Wife, lover, best friend, critic and editor.

My grateful thanks to my readers, Angela Gawthorp, Andy Wormald, Cath Brockhill and Jan Ozkurt for their appraisal of the original draft manuscript. Also to fellow Robert Hale author, Peter N. Walker (Nicholas Rhea) whose book
Murders and Mysteries of the North Yorkshire Moors
provided my inspiration for part of the plot.

Thanks to Gill Jackson and the team at Robert Hale Ltd for their work in producing this, the latest Mike Nash adventure. As always, to Derek Colligan for his superb cover, and finally to my wife, Val, whose hard work and skilful proofreading and copy editing makes life much easier for me.

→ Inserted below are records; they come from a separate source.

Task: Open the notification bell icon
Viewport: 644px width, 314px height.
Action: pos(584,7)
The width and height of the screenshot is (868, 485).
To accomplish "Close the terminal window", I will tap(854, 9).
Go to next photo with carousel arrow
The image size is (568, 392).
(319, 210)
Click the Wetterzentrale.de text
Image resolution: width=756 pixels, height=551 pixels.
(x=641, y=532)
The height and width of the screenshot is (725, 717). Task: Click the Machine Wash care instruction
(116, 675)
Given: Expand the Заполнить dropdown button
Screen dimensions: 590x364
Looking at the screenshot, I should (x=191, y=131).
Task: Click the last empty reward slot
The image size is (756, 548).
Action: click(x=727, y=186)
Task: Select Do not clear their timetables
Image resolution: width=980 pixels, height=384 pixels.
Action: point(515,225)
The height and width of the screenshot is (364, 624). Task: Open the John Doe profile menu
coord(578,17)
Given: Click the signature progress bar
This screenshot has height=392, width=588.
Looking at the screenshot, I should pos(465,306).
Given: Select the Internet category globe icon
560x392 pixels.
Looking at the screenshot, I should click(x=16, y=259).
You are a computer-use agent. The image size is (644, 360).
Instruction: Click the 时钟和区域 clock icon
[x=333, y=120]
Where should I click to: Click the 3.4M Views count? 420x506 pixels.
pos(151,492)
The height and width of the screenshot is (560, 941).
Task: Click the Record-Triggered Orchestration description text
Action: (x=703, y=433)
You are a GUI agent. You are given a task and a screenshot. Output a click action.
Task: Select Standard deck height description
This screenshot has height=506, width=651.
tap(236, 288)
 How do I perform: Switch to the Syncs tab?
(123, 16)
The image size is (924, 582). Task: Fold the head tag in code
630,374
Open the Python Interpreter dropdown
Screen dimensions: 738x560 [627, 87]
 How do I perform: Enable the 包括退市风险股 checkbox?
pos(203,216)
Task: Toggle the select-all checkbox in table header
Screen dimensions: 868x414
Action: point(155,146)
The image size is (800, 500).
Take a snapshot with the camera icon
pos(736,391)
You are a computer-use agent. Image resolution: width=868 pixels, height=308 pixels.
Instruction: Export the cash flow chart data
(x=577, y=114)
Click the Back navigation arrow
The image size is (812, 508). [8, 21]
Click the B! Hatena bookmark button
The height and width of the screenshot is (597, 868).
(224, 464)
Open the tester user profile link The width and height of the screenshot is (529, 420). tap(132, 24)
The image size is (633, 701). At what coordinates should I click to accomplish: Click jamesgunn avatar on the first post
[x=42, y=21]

The car was being driven well within the speed limit. The road was unfamiliar and Hendrik was unused to driving on the left. In addition, there was no lighting, neither town nor village to bring relief, only the car’s headlights to pierce the blackness of the night. Hendrik muttered something extremely unflattering to his companion about the backward state of the British nation.

‘At least this road is so lonely there are no other cars for you to worry about,’ Rutger pointed out.

‘I can see why. Who would drive along this road out of choice? How much further do we have to travel before we meet our man? I want to get rid of this stuff, take our money and return in time to catch the morning ferry.’

They were speaking Dutch, their native tongue. ‘Only a few
more. We have to look for an inn that has been abandoned and boarded up.’

Hendrik gave a scornful laugh. ‘Hardly surprising the inn is abandoned. Probably from lack of customers. My only question would be, why build one out here in the first place? Are you
certain we’re on the right road?’

‘I’m following the instructions I was given to the letter, and when you think of it, the loneliness of the meeting place is ideal, given what we are carrying.’ Nevertheless, Rutger shifted uncomfortably in his seat and eased the handcuff on his wrist. The movement caused the briefcase on his knee to slide forward. He clutched it, aware of the value of its contents and the perilous nature of their journey.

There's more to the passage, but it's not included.